The work also demonstrates Hockney’s rigorous engagement with the formal mechanics of representation. The empty canvas border surrounding the work—here inscribed with a red band—was employed repeatedly throughout this early period. Hockney used this frame-like device, he explained, to ‘[make] the picture look more like a painting’ (D. Hockney, quoted in N. Stangos (ed.), David Hockney by David Hockney, London 1976, p. 100). This self-proclaimed ‘modernist’ aspiration manifested itself in a number of other ways. Many works, including the 1965 painting Different Kinds of Water Pouring into a Swimming Pool, Santa Monica, explicitly articulated their engagement with the idea of art as a constructed illusion. Melia and Luckhardt, meanwhile, link California to the 1965 painting Portrait Surrounded by Artistic Devices (Arts Council Collection, London), citing both works’ structural use of art-historical quotation (P. Melia and U. Luckhardt, ibid., pp. 74, 76). Hockney, who later immersed himself in the world of theatre, remained fascinated by questions of artifice and staging throughout his career. California is not just a painting of a swimming pool, but a painting of painting itself: a dazzling showcase of its possibilities, brimming with youthful confidence.

Hockney’s initial burst of swimming pool paintings lasted until 1967: he left California the following year. He returned to the subject during his break-up with Schlesinger in 1971, painting nostalgic tributes set in the South of France. These works included Pool and Steps, Le Nid du Duc and Rubber Ring Floating in a Swimming Pool, as well as Portrait of an Artist (Pool with Two Figures) the following year. The subject took centre stage once again in his 1978 series Paper Pools, made using pulped paper, depicting the pool of Ken Tyler in upstate New York. After moving back to California later that year, Hockney acquired his own swimming pool, which would glisten in photo-collages and paintings of his garden from the 1980s onwards.

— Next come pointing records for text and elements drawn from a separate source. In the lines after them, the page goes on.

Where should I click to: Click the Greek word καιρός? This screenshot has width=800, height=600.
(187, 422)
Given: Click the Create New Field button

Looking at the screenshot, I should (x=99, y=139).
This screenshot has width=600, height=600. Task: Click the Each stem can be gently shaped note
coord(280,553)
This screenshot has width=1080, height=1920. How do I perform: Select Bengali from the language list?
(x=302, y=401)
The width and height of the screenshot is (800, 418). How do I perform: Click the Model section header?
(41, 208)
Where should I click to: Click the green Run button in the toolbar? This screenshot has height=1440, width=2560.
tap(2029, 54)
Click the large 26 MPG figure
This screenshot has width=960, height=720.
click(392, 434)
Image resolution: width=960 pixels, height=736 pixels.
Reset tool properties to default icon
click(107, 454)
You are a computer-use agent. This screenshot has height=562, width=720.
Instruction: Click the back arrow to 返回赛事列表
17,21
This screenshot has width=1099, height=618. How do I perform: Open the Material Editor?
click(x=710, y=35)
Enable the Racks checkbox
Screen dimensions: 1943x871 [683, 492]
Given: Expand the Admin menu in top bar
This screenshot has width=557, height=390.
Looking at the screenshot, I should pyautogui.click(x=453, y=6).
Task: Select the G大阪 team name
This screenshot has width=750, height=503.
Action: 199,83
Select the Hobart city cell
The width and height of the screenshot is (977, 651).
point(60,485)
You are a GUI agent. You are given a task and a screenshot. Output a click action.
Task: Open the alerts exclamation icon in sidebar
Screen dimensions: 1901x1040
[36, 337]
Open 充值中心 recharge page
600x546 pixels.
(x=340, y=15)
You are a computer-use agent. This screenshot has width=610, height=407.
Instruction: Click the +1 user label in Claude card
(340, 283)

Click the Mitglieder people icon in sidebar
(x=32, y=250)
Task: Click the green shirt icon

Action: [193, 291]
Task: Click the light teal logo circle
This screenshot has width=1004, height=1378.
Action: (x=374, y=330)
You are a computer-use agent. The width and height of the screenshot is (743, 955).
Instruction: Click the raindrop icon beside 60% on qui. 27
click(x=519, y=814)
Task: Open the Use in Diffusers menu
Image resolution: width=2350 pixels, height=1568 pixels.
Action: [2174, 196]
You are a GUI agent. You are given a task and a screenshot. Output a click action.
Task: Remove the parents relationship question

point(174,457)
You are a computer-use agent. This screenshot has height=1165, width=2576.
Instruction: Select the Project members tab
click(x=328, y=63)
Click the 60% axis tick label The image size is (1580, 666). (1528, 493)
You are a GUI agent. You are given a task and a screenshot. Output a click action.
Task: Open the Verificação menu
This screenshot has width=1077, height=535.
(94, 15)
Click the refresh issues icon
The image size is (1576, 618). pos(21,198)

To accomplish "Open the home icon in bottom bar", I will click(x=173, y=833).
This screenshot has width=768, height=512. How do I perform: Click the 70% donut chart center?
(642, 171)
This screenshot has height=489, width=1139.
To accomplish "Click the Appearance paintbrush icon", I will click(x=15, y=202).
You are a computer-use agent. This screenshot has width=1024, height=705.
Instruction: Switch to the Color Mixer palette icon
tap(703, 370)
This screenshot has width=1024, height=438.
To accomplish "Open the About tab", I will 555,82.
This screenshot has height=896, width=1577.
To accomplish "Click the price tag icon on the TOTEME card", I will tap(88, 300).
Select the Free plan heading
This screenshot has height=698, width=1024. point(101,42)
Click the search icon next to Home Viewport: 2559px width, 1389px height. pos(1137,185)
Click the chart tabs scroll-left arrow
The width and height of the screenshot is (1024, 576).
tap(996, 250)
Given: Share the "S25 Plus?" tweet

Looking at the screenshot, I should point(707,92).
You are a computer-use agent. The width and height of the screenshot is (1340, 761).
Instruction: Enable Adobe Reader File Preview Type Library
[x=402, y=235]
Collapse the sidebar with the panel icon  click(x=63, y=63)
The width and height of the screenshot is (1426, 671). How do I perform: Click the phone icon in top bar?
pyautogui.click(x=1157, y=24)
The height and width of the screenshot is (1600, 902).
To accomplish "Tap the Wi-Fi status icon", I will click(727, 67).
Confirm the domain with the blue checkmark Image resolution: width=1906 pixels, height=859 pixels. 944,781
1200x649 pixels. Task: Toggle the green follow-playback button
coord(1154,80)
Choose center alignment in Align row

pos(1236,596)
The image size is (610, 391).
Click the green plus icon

Each time, the mercurial properties of light upon water taught him new lessons about the workings of human sight: his pools softened, smoothed, fractured and abstracted with each new turn. The subject, once the domain of Turner and Monet, found a new, contemporary following, with artists such as Eric Fischl and Caroline Walker drawing direct inspiration from Hockney.

Hockney himself would eventually go one step further. Not content with simply depicting swimming pools, he painted directly onto the bottom of his own. Significantly, the undulating curved blue lines that he daubed across its concrete base shared much in common with the stylised loops of his earliest swimming pool paintings, the water activating them as it rippled and flowed. ‘When the water’s still, you see just clear through it and the lines are clean and steady’, he explained. ‘When somebody’s been swimming, the lines are set to moving. But where are they moving? If you go underneath the surface, no matter how turbulent the water, the lines again are steady. They are only wriggling on the surface, this thinnest film. Well, it’s that surface that fascinates me; and that’s what those paintings are about really’ (D. Hockney, quoted in L. Wechsler, ‘A Visit with David and Stanley Hollywood Hills 1987’, David Hockney: A Retrospective, exh. cat. Los Angeles County Museum of Art, 1988, p. 81). California, ultimately, came to life in three dimensions, its revelations tested on a grand operatic scale. Its spirited language, so rich in new promises, would live on.